De novo reprogramming of CRISPR-Cas13b to silence tumour and viral RNAs    (#173)

Wenxin Hu 1 2 , Amit Kumar 1 2 , Shijiao Qi 1 2 , Gurjeet Singh 1 2 , Michelle Haber 3 , Paul Ekert 1 2 3 4 , Ilia Voskoboinik 1 2 , Joseph Trapani 1 2 , Mohamed Fareh 1 2
  1. Cancer Immunology Program , Peter MacCallum Cancer Centre, Melbourne, VIC, Australia
  2. Sir Peter MacCallum Department of Oncology, University of Melbourne, Melbourne, VIC, Australia
  3. Children’s Cancer Institute, Randwick, NSW, Australia
  4. Murdoch Children’s Research Institute, Parkville, VIC, Australia

CRISPR-Cas systems confer bacteria adaptive immunity against invading pathogens through sequence-specific recognition and cleavage of foreign nucleic acids. Reprogrammed CRISPR-Cas effectors offer a great opportunity to silence tumour-associated genes at the DNA or RNA level. CRISPR-Cas13 was recently reported to targets single-stranded RNAs with high efficacy and specificity.
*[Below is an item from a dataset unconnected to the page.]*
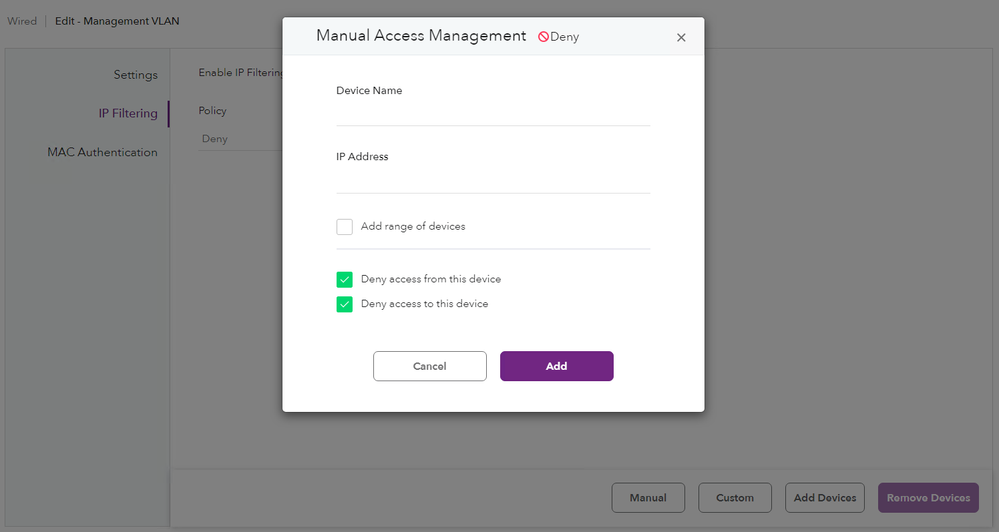Close the Manual Access Management dialog

tap(681, 38)
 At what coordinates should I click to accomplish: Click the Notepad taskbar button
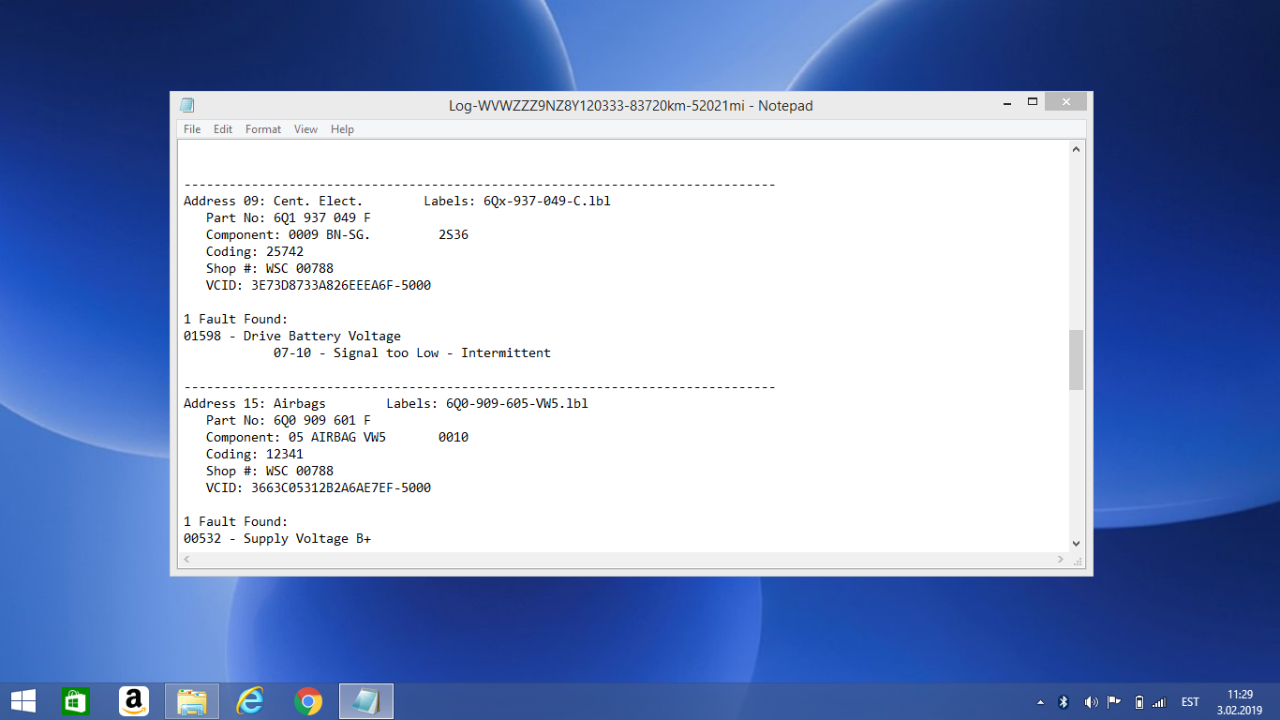click(x=366, y=701)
However, the molecular bases that govern Cas13 targeting remain largely unknown, which limits future therapeutic use of this promising tool to silence tumour RNAs.
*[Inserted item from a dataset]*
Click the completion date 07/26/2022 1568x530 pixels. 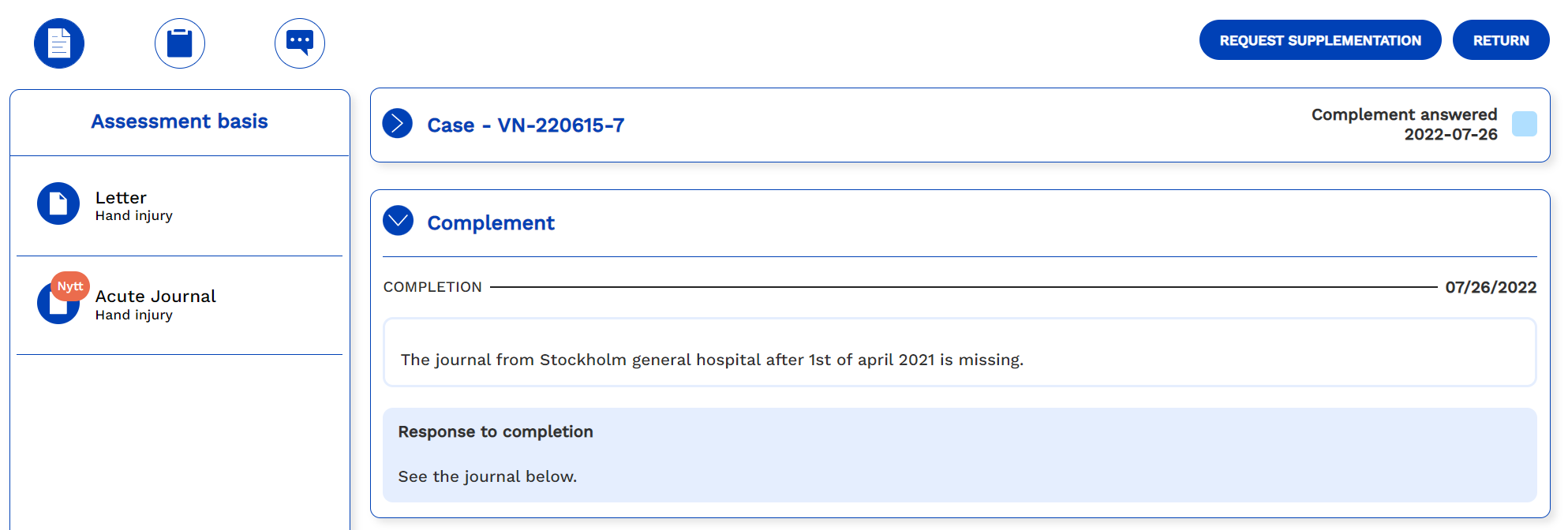coord(1491,287)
            To investigate Cas13b target recognition and silencing, we developed innovative library screens in mammalian cells where the spacer sequence of CRISPR RNA (crRNA) is designed to target several reporter transcripts with single-nucleotide increments. We built in-house bioinformatic analysis pipelines to comprehensively investigate hidden parameters that govern the silencing efficiency in datasets obtained from 200 crRNAs. The single-nucleotide resolution data revealed that Cas13b is not constrained by any protospacer-flanking sites that are commonly associated with other CRISPR systems, and therefore highlights its high design flexibility. On the other hand, we revealed a GG motif at the 5’ end of the spacer that greatly enhance Cas13b silencing efficiency. To further validate the importance of these parameters, we used our prediction model for de novo design of highly potent crRNAs targeting several other mRNAs, and demonstrated high accuracy of our prediction. Together, this single-nucleotide screen and bioinformatic analyses revealed how to reprogram Cas13b for efficient gene silencing.

Furthermore, we explored Cas13b target specificity through investigating spacer-target interaction at the single-nucleotide level. Our comprehensive mutagenesis analysis showed that Cas13b is highly specific since mismatches greater than three nucleotides destabilized spacer-target interaction and largely impaired Cas13b silencing in mammalian cells. Finally, we leveraged these rules to reprogram Cas13b to silence gene fusion tumour drivers and SARS-CoV-2 transcripts with high efficiency and specificity (Hu et al, in preparation; Fareh et al, Nature Commun, 2021).